Ein Schandmal ist ein an einer Person nach außen hin sichtbares Zeichen der Schande, das als Strafe für ein Vergehen oder Verbrechen verordnet wird. In den meisten Ländern der Welt werden solche stigmatisierenden Formen der Bestrafung nicht mehr angewandt.
Schandmale können nach einer Verurteilung entweder in einer bestimmten Kleidungskennzeichnung (lateinisch nota infamiae) oder, wenn sie im Rahmen von Körperstrafen ausgesprochen werden, in Form von Amputationen, der Zufügung von Narben oder von Brandmarken (Ein Schandmal brennen; lat. notam infamiae inurere alicui)[1] angewandt werden.
Zweck eines Schandmales ist auf der einen Seite die Bestrafung selbst, die durch die öffentliche Sichtbarmachung soziale Diskriminierung einschließen kann und im Fall von Körperstrafen mit der Zufügung von Schmerzen verbunden ist. Andererseits kann durch ein Schandmal eine Warnung der Mitbewohner vor einem Verurteilten zum Ausdruck gebracht werden. Oft besteht ein sichtbarer Zusammenhang zwischen einem begangenen Vergehen oder Verbrechen und der Art des Schandmals. Beispiel: Amputation der rechten Hand bei Dieben in manchen arabischen Ländern.

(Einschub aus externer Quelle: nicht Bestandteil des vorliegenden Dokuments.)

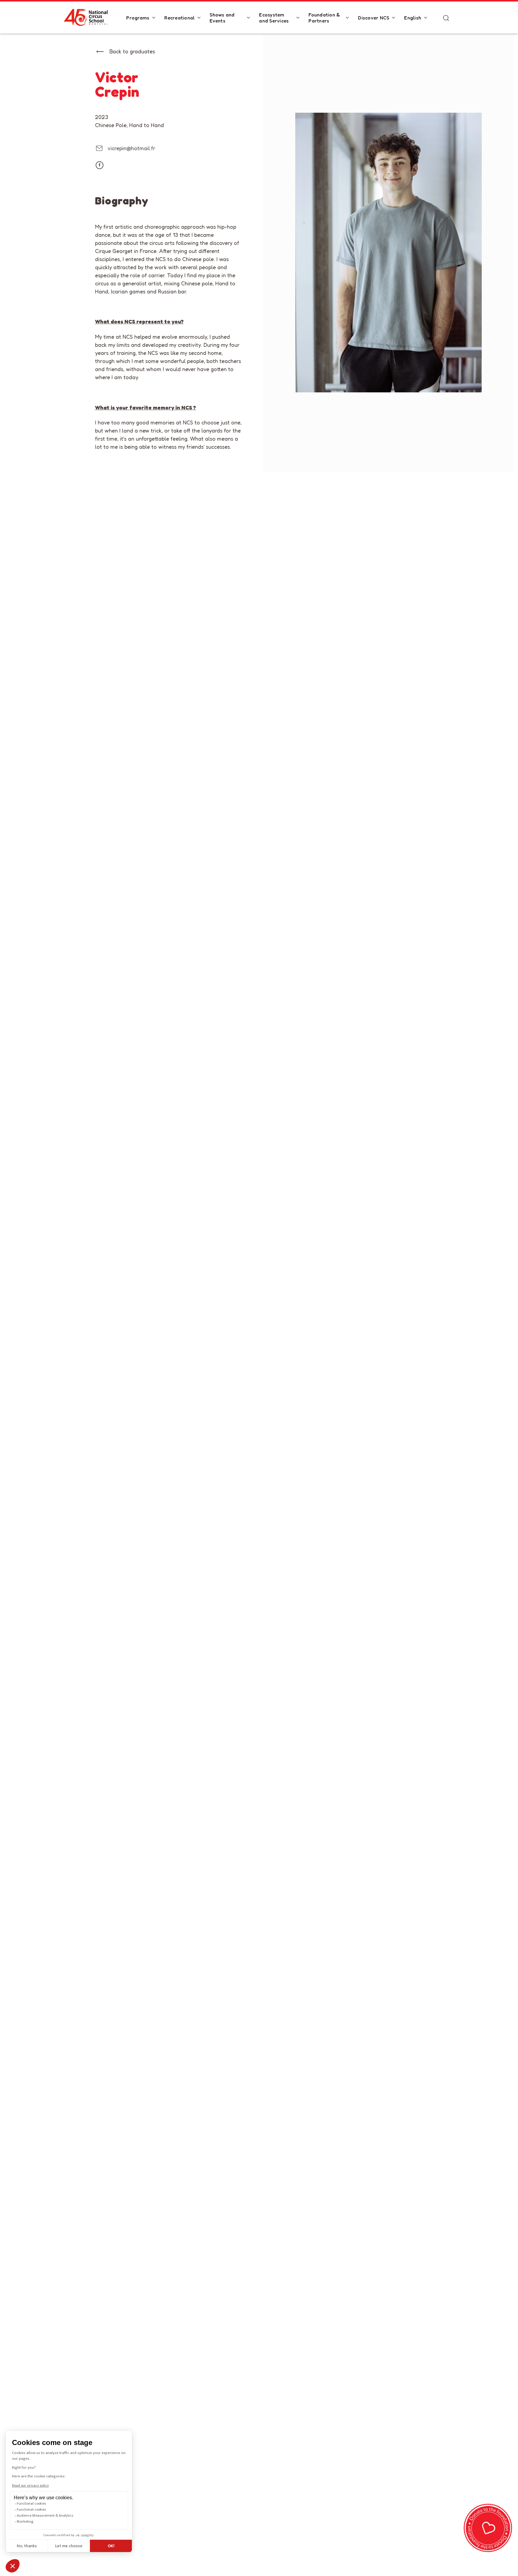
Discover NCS (373, 18)
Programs (137, 18)
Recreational (179, 18)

Im Mittelalter bis weit in die Neuzeit wurden Gesetzesbrecher oft mit Schandmalen belegt:
Die Inquisition verurteilte in weniger schwerwiegenden Fällen von Ketzerei Glaubensabweichler zum Tragen von üblicherweise blauen oder gelben Ketzerkreuzen. Sie waren aus Stoff gefertigt und mussten vom Verurteilten deutlich sichtbar auf dem Obergewand getragen werden. Diese Art der Strafe wurde durch die Inquisition sehr häufig angeordnet.[2] Die Dauer dieser Kennzeichnung konnte entweder zeitlich befristet oder lebenslang ausgesprochen werden.[3] Bei den durch die Spanische Inquisition als Strafe auferlegten Ketzerkreuzen handelte es sich üblicherweise um rote Andreaskreuze,[4] die oft auf einem speziellen Büßergewand, einem sog. Sanbenito getragen wurden.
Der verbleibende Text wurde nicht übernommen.